RECORDS FOR THIS EXERCISE —

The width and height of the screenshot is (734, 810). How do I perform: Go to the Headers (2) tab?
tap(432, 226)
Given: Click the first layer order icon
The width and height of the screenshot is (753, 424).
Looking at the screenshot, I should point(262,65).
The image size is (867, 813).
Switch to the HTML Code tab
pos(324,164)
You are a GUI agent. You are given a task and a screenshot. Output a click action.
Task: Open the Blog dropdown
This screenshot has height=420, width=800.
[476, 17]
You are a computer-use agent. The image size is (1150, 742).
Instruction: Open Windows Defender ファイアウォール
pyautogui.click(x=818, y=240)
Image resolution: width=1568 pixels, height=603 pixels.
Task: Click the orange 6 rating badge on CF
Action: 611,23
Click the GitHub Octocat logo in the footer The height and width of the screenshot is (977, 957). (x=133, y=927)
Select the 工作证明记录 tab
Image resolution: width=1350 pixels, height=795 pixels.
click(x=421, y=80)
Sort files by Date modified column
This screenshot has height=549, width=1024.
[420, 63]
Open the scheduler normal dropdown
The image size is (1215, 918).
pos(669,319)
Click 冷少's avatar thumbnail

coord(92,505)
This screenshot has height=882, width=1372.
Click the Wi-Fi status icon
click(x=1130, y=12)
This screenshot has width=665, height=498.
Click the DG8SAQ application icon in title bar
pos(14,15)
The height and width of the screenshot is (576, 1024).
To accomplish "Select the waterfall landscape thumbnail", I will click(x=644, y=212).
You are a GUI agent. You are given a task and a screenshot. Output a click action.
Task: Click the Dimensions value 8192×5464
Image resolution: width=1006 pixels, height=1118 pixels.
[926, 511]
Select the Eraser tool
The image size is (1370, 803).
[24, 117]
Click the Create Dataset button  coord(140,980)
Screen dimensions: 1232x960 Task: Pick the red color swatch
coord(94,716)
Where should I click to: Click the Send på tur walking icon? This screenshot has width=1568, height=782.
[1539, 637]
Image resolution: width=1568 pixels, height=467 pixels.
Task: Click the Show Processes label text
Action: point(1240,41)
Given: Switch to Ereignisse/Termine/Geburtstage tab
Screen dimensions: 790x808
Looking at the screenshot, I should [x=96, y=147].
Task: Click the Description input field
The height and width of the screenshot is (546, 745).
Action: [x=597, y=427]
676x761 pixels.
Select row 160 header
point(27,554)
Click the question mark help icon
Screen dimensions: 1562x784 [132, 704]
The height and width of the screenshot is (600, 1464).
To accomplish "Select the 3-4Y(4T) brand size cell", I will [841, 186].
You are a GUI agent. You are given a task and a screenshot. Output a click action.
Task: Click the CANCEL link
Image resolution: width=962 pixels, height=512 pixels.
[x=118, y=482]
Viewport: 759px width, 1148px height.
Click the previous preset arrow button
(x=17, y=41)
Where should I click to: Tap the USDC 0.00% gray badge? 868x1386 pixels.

EXERCISE GOAL — Exactly the lines from the one containing "Click the previous preset arrow button" through the final line of the records must appear in your reply, and no others.

RESPONSE TO THIS EXERCISE —
Click the previous preset arrow button
(x=17, y=41)
Where should I click to: Tap the USDC 0.00% gray badge? 868x1386 pixels.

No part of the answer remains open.